━━━━━ Text provided

# Diffused Reflections



## joel28 (Dec 26, 2012)

I'm reading the book Light, Science & Magic, Chapter 3, and it states:

*"So we now have seen that neither the angle nor the size of the light source affects the appearance of a diffuse reflection. However, the distance from the light to the surface of the subject does matter. The closer the light gets to the subject, the brighter the subject becomes and, at a given exposure setting, the lighter the subject appears in the finished picture."*


When the light source is at an angle (for example 90 degree), isn't one part of the Diffused Reflection further away?


----------



## fjrabon (Dec 26, 2012)

joel28 said:


> I'm reading the book Light, Science & Magic, Chapter 3, and it states:
> 
> *"So we now have seen that neither the angle nor the size of the light source affects the appearance of a diffuse reflection. However, the distance from the light to the surface of the subject does matter. The closer the light gets to the subject, the brighter the subject becomes and, at a given exposure setting, the lighter the subject appears in the finished picture."*
> 
> ...



I suppose so, but unless it's overall extremely close, it's inconsequentially further away.  Also, what do you mean by 90 degrees?  Either that's dead straight on, or completely 100% side lit.


----------



## joel28 (Dec 26, 2012)

If the light source (soft box) is tilted, wouldn't part of it be further away of the subject?


----------



## fjrabon (Dec 26, 2012)

joel28 said:


> If the light source (soft box) is tilted, wouldn't part of it be further away of the subject?

━━━━━━━━━━
━━━━━ Source data

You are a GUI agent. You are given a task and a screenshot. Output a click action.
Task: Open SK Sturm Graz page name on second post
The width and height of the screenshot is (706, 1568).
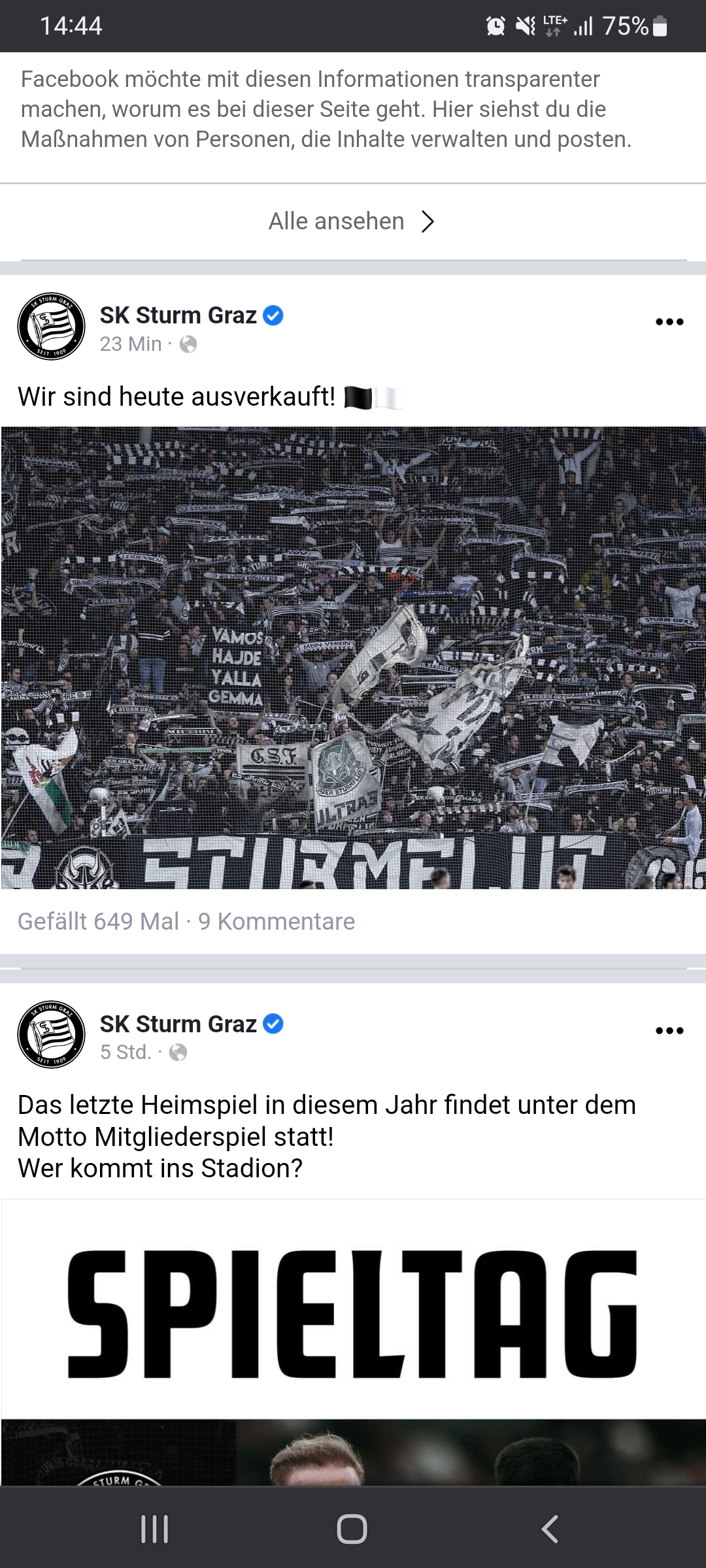[178, 1024]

━━━━━━━━━━

Exercise goal
Return everything in the diffuse reflections thread from "# Diffused Reflections" down to "Reflection further away?", copied word for word. The lines bear no relation to the diffuse reflections thread.

Written response
# Diffused Reflections



## joel28 (Dec 26, 2012)

I'm reading the book Light, Science & Magic, Chapter 3, and it states:

*"So we now have seen that neither the angle nor the size of the light source affects the appearance of a diffuse reflection. However, the distance from the light to the surface of the subject does matter. The closer the light gets to the subject, the brighter the subject becomes and, at a given exposure setting, the lighter the subject appears in the finished picture."*


When the light source is at an angle (for example 90 degree), isn't one part of the Diffused Reflection further away?